The only cooking that needs to be done is the pasta. The carrot needs to be cut in very thin batons, the onion sliced thinly. The tin of tuna can be emptied with it’s oil contents and the beans too, after the liquid is discarded. I add salt and coarse black pepper (that I took from home).

  • When you have a bento box or other watertight container, you can cold soak grains and boiling is not needed for oats, bulgur or couscous.
  • Cherry tomatoes are less prone to bruise than normal size tomatoes.
  • Try finding herbs along the route you walk. Roast a batch of seeds you bought and sprinkle over your meal (for example sesame, coriander, cumin).
  • Carry enough zip-loc bags.
  • If I don’t forget, I wash all the vegetables and herbs in the bathroom of the supermarket, or else at a watertap. Don’t assume that bio products are not sprayed or treated.

Some combinations to come back to:

Chickpeas + Cucumber + Parsley + Lemon

  • Add-ons: feta, red onion, cherry tomatoes, mint, olives
  • Dressing: olive oil, lemon, garlic, oregano

White Beans + Roasted Red Pepper + Basil

  • Add-ons: capers, artichokes, sun-dried tomatoes
  • Dressing: olive oil, red wine vinegar (if possible)
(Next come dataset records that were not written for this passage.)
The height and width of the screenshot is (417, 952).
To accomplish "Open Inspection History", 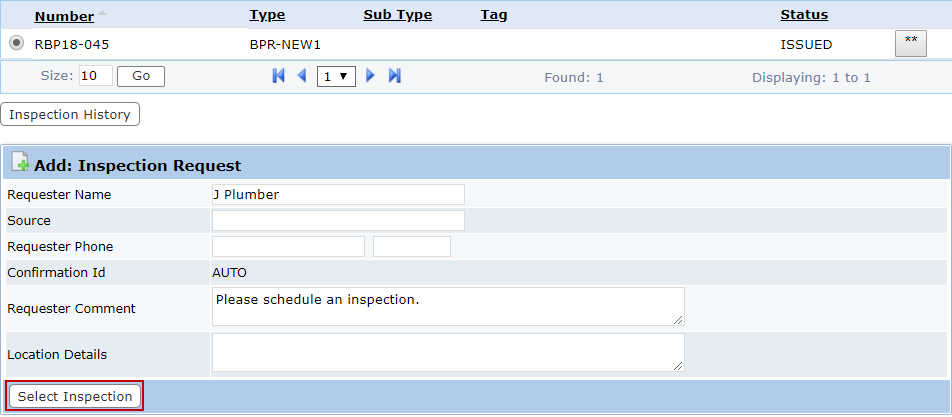I will (x=70, y=114).
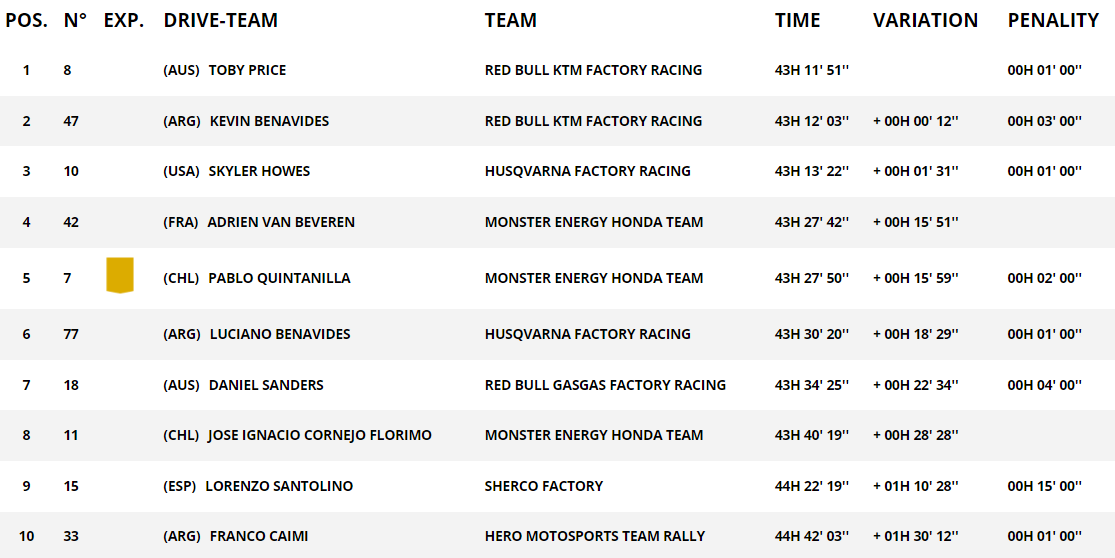Select Skyler Howes' name
This screenshot has width=1115, height=558.
coord(260,171)
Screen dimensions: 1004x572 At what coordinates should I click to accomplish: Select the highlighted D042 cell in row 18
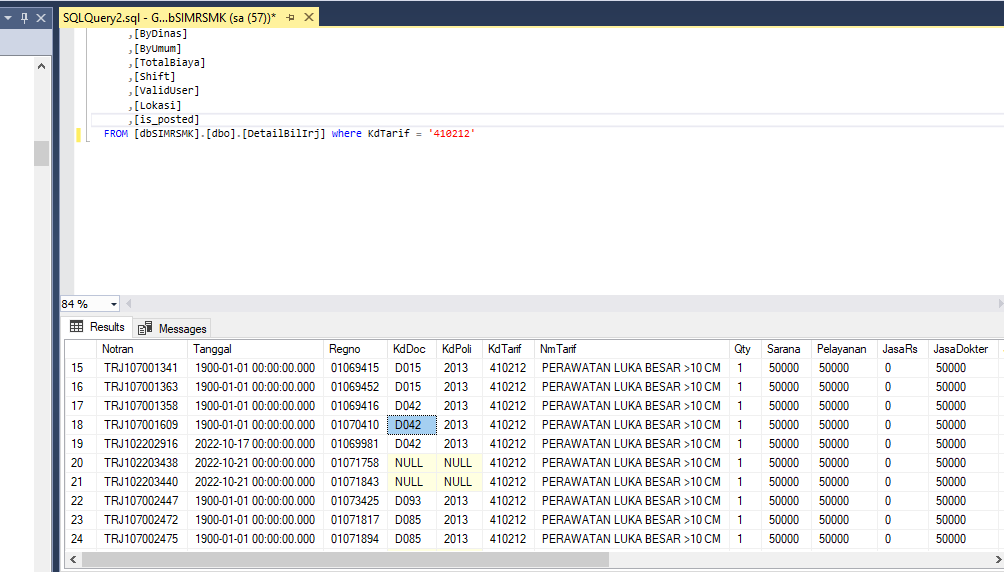click(x=410, y=425)
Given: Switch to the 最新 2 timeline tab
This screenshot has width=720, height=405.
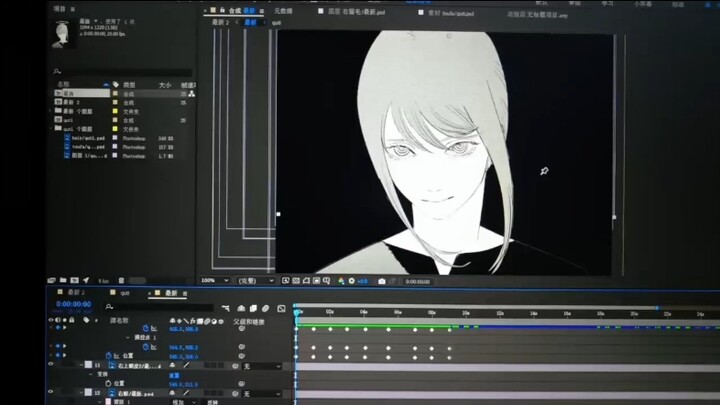Looking at the screenshot, I should pyautogui.click(x=75, y=294).
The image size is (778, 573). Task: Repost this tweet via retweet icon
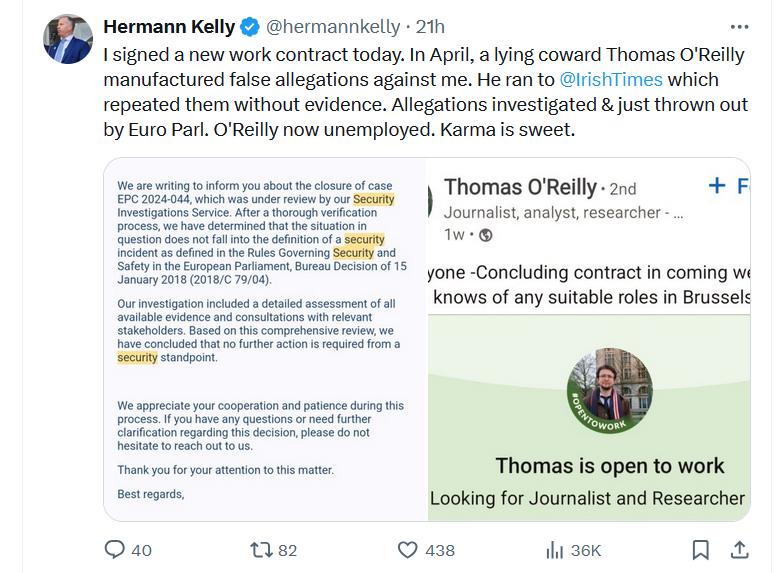pyautogui.click(x=261, y=549)
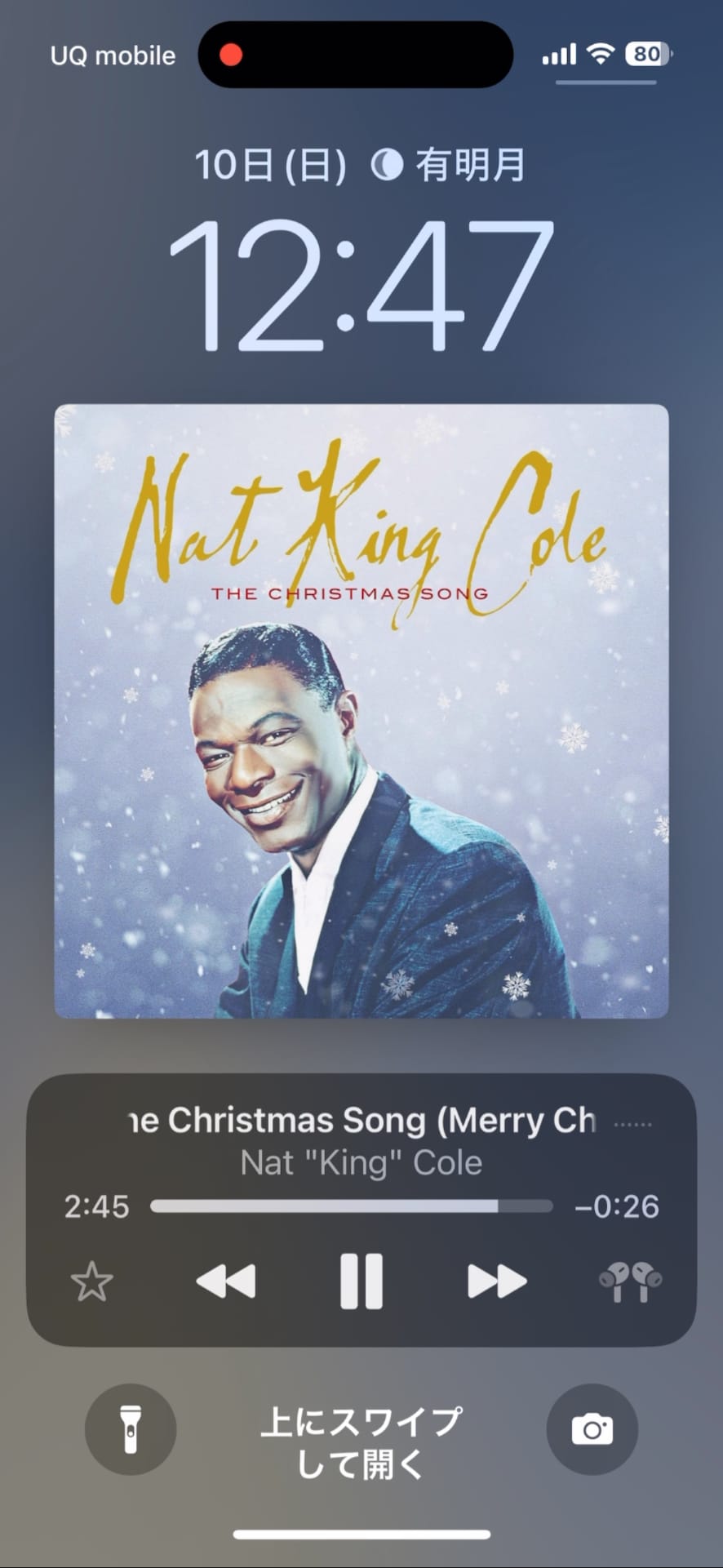Tap the 12:47 lock screen clock
723x1568 pixels.
click(362, 285)
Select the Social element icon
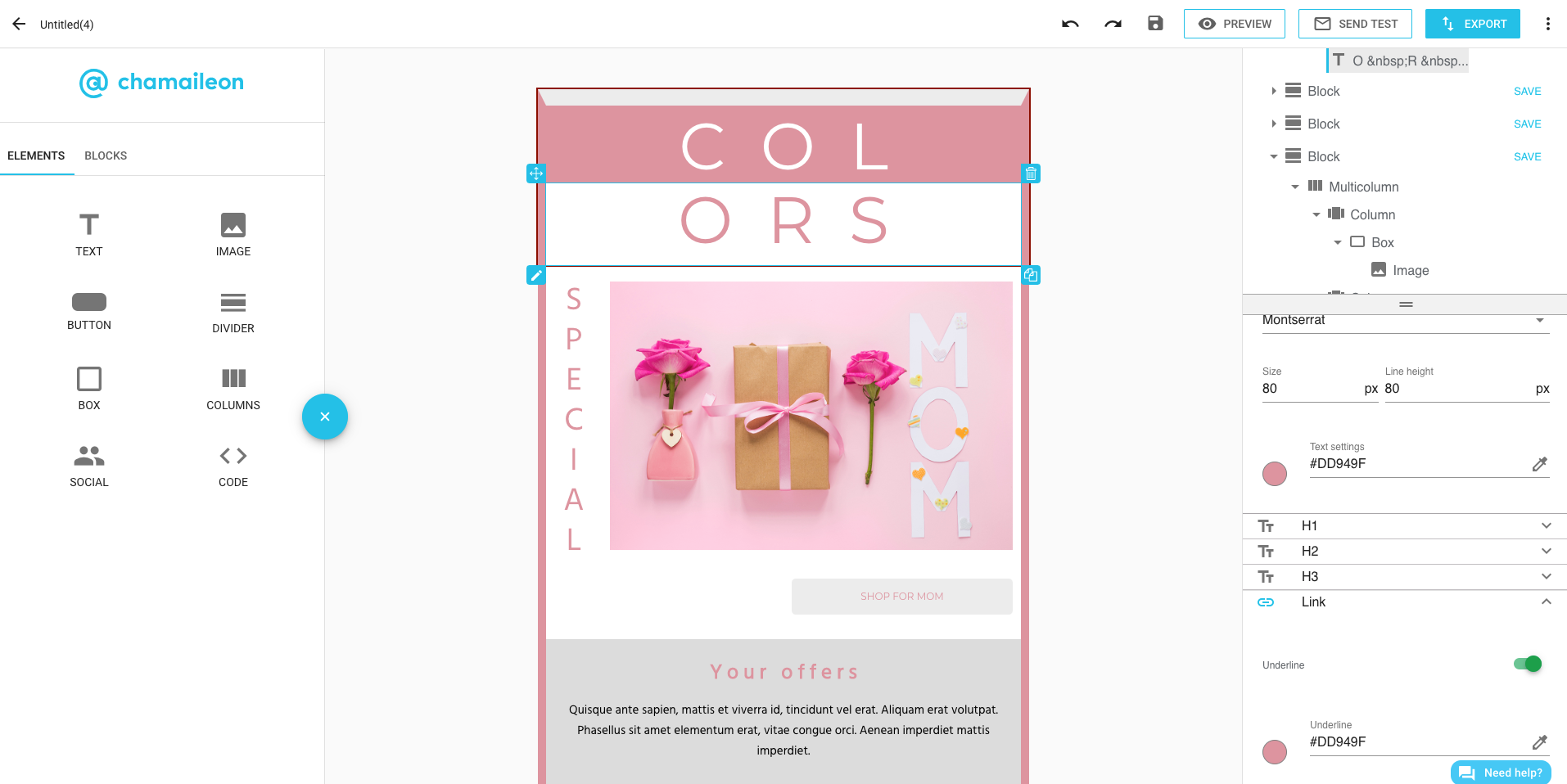Viewport: 1567px width, 784px height. click(89, 456)
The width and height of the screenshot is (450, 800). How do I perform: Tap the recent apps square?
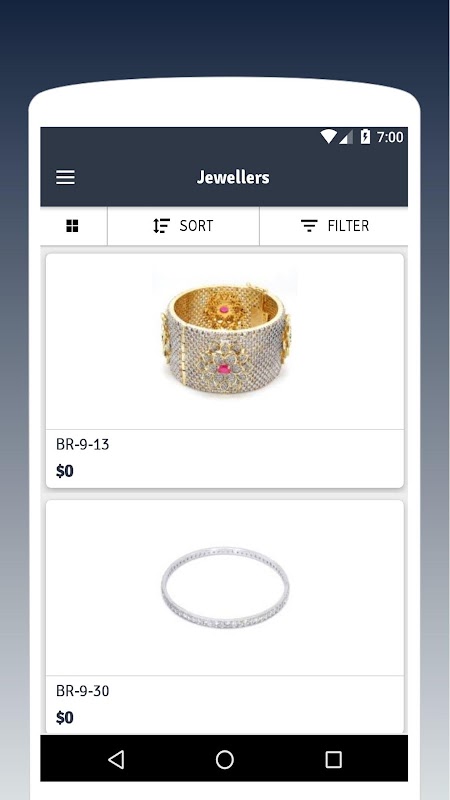click(x=333, y=760)
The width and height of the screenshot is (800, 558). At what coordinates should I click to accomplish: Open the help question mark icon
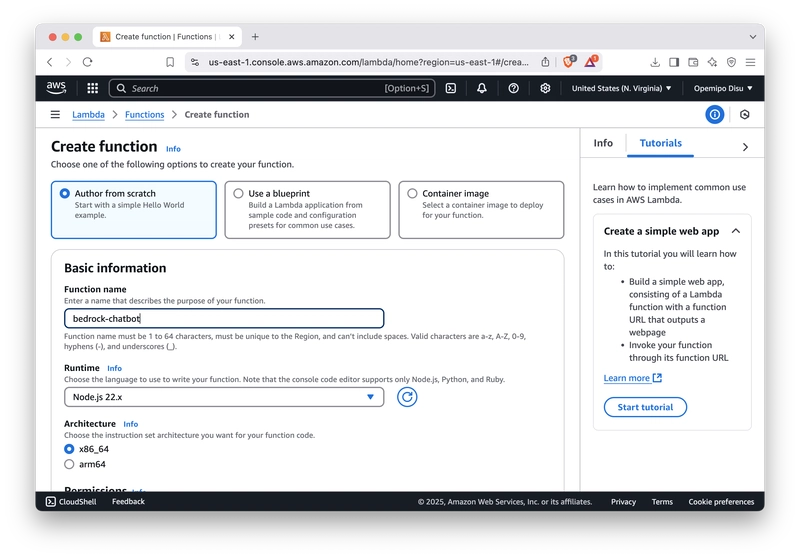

Black Beans + Corn + Red Onion + Lime

  • Add-ons: avocado, cilantro, jalapeño, tomatoes
  • Dressing: lime juice, cumin, smoked paprika (if possible)

Pinto Beans + Tomato + Cilantro

  • Add-ons: pickled onions, queso fresco
  • Dressing: lime + chili powder

Lentils + Smoked Salmon + Dill

  • Add-ons: cucumber, radish
  • Dressing: yogurt + lemon

Chickpeas + Sardines + Lemon Zest

  • Add-ons: celery, parsley, capers
  • Dressing: olive oil + Dijon (if possible)

Fried Beef + Couscous + Raisins + Curry Powder

  • Add-ons: olive oil

Fried Beef + Rice + Soy Sauce + Sesame Seeds

  • Add-ons: dried/fresh scallions/spring onions

Green Beans + Cherry Tomatoes + Shallots

  • Add-ons: toasted almonds
  • Dressing: mustard or vinegar (if possible)

Edamame + Carrot + Sesame

  • Add-ons: scallions, red cabbage
  • Dressing: soy sauce, vinegar (if possible), ginger

  • carrots, red onion, apple, seeds (sunflower/pumpkin), raisins
  • grilled chicken (or fry it yourself)
  • canned chickpeas, kidney beans, or white beans
  • firm goat cheese, hard boiled eggs, tuna or mackerel, boiled potatoes
  • avocado or soaked/boiled grains like rice, quinoa or bulgur

Red cabbage goes with


Potatoes + Pickles + Dill

  • Add-ons: peas, hard-boiled egg
  • Dressing: mayonaise or mustard (if possible)

Couscous + Chickpeas + Raisins

  • Add-ons: carrots, mint, almonds
  • Dressing: cumin + lemon (I’d like roasted cumin, taken from home)

Fried Beef + Bulgur + Dried Tomatoes + Oregano

  • Add-ons: lemon juice

Fried Beef + Chickpeas + Paprika + Garlic Powder

  • Add-ons: olive oil

Rice + Edamame + Mango

  • Add-ons: red pepper, cilantro
  • Dressing: lime + sesame oil (if possible)

Pasta + Peas + Ham (something I never eat)

  • Add-ons: spring onions/scallions, parmesan
  • Dressing: lemon or yogurt

Smoked salmon goes with

Try my own recipe

  • Shredded red cabbage, carrot, apple or pear. A handful of sunflower or pumpkin seeds and walnuts or almonds.
  • Olive oil, lemon juice or apple cider vinegar, mustard
  • Salt + black pepper, dill, parsley or chives
  • Extra add-ons: cream cheese, capers

The comments do not match this post. My blog is full and therefor I have to overwrite posts.